8.3. Funding.    The Plan shall be unfunded, and payment of Bonus Awards shall be made from the general assets of the Employer. Any assets that may be set aside, earmarked, or identified as being intended for the provision of benefits under the Plan, shall remain assets of the Employer and shall be subject to the claims of its general creditors. The Employer’s obligation under the Plan shall be merely that of an unfunded and unsecured promise of the Employer to pay money in the future.

8.4. Withholding.    The Employer shall have the right to deduct from any Bonus Award made hereunder any taxes required by law to be withheld from a Participant with respect to such payment.

8.5. Gender.    The masculine shall be read in the feminine, the singular in the plural, and vice versa, whenever the context shall so require.

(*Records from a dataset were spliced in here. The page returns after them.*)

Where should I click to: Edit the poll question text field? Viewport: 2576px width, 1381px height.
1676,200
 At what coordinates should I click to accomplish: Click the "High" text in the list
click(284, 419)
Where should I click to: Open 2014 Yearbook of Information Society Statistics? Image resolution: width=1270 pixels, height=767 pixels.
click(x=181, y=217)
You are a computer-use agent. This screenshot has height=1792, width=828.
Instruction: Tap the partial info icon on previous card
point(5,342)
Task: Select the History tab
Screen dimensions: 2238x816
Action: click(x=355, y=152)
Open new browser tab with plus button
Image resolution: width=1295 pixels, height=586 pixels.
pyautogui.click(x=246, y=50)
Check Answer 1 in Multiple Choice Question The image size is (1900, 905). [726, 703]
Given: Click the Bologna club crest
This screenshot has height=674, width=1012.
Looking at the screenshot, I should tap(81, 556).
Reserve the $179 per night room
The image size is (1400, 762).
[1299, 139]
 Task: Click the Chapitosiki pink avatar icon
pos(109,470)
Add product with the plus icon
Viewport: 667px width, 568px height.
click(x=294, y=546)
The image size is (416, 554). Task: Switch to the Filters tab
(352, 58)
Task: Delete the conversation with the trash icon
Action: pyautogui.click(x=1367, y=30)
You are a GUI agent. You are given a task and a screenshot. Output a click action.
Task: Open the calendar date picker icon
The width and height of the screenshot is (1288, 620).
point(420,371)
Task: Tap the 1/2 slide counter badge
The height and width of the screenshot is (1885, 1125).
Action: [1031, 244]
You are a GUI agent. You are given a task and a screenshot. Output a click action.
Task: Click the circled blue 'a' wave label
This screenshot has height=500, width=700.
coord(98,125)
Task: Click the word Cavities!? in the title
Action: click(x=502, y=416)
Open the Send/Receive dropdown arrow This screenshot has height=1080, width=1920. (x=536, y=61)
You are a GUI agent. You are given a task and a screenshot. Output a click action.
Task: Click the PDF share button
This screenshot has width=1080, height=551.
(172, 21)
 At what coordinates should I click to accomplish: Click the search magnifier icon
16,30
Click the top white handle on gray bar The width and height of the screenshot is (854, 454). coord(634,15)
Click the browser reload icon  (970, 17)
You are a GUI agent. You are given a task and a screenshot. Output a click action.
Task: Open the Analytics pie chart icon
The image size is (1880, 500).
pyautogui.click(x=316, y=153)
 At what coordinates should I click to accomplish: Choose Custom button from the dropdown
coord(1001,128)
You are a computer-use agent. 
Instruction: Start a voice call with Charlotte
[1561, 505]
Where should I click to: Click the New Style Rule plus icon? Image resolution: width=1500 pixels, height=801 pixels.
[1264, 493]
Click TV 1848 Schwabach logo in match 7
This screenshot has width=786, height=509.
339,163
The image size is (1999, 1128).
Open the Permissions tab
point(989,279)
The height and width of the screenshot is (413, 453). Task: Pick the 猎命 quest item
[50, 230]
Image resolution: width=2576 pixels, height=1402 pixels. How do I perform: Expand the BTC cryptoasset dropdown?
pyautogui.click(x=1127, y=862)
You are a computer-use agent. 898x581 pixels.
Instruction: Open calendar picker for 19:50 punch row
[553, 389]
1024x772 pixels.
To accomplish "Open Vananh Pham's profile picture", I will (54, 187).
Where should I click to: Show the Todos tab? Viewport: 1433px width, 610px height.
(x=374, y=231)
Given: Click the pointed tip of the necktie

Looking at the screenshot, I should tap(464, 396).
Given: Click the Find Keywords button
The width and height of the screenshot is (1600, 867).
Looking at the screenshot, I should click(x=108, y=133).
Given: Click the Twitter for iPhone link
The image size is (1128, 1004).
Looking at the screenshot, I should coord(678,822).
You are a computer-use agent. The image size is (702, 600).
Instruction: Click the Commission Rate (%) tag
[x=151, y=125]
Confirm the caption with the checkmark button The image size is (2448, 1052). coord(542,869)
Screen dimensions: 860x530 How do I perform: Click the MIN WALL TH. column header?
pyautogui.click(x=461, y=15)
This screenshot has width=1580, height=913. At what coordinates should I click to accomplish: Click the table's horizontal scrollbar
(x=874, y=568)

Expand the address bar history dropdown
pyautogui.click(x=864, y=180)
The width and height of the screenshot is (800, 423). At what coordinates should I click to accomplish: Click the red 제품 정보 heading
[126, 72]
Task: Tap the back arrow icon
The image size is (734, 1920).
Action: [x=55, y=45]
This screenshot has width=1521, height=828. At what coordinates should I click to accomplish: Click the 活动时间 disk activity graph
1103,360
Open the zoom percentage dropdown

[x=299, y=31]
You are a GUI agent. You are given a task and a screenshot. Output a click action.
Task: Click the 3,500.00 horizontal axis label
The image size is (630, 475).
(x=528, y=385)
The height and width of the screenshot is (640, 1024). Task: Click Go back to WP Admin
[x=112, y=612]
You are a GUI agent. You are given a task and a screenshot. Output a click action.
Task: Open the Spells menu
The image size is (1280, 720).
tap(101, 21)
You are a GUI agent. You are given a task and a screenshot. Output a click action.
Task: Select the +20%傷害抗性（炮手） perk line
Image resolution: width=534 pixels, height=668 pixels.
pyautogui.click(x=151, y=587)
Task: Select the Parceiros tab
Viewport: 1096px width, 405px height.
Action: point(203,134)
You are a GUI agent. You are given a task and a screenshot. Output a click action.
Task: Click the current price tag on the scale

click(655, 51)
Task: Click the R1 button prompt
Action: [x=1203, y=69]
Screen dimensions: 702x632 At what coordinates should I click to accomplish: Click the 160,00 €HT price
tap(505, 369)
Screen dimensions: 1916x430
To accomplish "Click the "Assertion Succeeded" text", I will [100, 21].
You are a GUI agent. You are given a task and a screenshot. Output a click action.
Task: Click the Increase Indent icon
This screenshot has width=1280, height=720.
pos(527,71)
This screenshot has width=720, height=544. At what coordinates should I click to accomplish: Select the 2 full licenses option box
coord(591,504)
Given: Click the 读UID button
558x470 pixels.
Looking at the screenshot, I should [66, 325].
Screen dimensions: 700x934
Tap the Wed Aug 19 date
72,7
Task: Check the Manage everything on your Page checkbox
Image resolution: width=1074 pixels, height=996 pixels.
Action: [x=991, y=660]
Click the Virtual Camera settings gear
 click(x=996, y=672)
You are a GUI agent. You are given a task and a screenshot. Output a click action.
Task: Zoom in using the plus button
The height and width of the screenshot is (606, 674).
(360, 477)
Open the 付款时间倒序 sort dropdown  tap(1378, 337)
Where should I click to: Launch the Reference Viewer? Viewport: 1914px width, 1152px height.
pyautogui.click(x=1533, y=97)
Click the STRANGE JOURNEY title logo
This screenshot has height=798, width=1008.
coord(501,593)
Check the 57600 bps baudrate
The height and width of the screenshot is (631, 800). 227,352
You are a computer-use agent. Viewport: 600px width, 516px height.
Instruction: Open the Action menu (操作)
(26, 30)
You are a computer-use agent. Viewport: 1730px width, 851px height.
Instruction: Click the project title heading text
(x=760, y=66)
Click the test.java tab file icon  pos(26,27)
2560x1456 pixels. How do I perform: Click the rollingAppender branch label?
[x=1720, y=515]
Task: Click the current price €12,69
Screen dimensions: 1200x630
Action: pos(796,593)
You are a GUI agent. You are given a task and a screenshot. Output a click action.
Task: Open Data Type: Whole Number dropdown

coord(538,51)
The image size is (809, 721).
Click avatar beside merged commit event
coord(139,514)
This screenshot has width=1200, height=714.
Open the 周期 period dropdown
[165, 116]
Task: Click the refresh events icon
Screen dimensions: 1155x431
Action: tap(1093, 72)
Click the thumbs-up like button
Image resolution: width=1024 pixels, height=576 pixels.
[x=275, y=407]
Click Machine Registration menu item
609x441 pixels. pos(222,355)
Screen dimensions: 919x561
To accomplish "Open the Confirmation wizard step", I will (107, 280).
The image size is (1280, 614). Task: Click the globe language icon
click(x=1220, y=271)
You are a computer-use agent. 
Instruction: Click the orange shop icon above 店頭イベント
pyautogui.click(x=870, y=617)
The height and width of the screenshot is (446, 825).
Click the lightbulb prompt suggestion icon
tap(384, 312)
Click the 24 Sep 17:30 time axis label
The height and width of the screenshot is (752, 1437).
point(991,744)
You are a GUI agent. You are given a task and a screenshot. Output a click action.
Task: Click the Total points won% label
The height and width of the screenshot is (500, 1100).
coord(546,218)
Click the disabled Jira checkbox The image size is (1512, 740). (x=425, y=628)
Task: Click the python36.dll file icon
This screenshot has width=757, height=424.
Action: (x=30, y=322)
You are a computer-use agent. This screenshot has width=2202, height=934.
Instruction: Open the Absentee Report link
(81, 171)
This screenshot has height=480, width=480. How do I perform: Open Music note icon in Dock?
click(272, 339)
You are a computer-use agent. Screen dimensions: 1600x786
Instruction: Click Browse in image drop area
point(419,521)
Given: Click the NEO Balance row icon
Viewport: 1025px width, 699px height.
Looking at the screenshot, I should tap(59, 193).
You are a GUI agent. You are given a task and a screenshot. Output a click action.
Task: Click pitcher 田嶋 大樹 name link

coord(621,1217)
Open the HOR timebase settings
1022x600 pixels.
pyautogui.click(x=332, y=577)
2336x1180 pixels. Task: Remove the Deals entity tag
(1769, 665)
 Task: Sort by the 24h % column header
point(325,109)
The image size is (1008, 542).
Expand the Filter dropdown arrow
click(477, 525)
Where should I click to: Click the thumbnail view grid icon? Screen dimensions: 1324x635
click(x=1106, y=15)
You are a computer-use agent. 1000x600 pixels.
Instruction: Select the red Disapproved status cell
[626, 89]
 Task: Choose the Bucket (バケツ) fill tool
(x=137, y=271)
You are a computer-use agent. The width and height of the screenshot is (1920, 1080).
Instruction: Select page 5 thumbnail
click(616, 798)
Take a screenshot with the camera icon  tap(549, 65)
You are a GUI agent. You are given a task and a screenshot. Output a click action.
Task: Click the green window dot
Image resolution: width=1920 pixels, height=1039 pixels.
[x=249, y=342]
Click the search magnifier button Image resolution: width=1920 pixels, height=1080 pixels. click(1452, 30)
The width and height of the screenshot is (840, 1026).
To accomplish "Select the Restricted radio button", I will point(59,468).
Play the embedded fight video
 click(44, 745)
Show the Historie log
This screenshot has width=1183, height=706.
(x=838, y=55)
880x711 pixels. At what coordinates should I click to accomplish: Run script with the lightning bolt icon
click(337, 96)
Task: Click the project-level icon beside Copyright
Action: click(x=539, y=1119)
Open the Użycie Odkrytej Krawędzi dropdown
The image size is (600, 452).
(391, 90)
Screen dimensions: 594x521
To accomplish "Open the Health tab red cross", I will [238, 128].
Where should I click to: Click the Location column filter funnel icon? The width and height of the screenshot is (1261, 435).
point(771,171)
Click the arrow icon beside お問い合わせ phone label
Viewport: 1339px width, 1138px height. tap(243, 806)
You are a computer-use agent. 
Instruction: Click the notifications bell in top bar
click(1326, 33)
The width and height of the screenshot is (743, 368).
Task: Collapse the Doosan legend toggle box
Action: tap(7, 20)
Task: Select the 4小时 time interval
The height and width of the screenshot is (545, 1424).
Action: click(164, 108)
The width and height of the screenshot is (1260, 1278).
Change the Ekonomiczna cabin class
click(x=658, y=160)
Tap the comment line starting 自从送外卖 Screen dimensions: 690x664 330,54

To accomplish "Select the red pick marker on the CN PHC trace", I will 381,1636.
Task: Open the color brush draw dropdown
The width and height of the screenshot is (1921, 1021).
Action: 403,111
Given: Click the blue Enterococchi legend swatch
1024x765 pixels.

8.6. Titles.    The titles to articles and sections in this Plan are placed herein for convenience of reference only, and the Plan is not to be construed by reference thereto.

8.7. Severability.    In the event any provision of the Plan shall be held illegal or invalid for any reason, the illegality or invalidity shall not affect the remaining parts of the Plan and the Plan shall be construed and enforced as if the illegal or invalid provision had not been included.


8.8. Successors.    All obligations of the Company under the Plan shall be binding upon and inure to the benefit of any successor to the Company, whether the existence of such successor is the result of a direct or indirect purchase, merger, consolidation, or other transaction resulting in the acquisition of all or substantially all of the business and/or assets of the Company.

8.9. Governing Law.    Except to the extent preempted by applicable federal laws, the Plan shall be construed according to the laws of the state of Delaware, other than its conflict of laws principles.

8.10. Other Plans.    Except as specifically provided herein, nothing in this Plan shall be construed to affect the rights of a Participant, a Participant’s Beneficiaries, or a Participant’s estate to receive any retirement or death benefit under any tax-qualified or nonqualified pension plan, deferred compensation agreement, insurance agreement or other retirement plan of the Employer.


SCHEDULE A

PERFORMANCE CRITERIA

The performance goals may be based upon any one or more of the following criteria, and may be based upon the performance of the Company, its Subsidiaries or its Affiliates (or any business unit thereof) as determined by the Committee:

 

  (i)

Price of Stock

 

  (ii)

Market Share

 

  (iii)

Revenue

 

  (iv)

Earnings per share of Common Stock

 

  (v)

Return on shareholder equity of the Company

 

  (vi)

Costs

 

  (vii)

Cash flow

 

  (viii)

Return on total assets

 

  (ix)

Return on invested capital

 

  (x)

Return on net assets

 

  (xi)

Operating income

 

  (xii)

Net income

 

  (xiii)

Consolidated earnings before or after taxes (including earnings before interest taxes depreciation and amortization)

 

  (xiv)

Book value per share of Common Stock

 

  (xv)

Expense management

 

  (xvi)

Improvements in capital structure

 

  (xvii)

Profitability

 

  (xviii)

Maintenance or improvement of profit margins

 

  (xix)

Earnings before interest and taxes (EBIT)

 

  (xx)

Earnings before interest, taxes, depreciation and amortization (EBITDA)

 

  (xxi)

Net sales

 

  (xxii)

Gross margin

 

  (xxiii)

Free cash flow

 

  (xxiv)

Any other financial or other measurement deemed appropriate by the Committee as it relates to the results of operations or other measurable progress.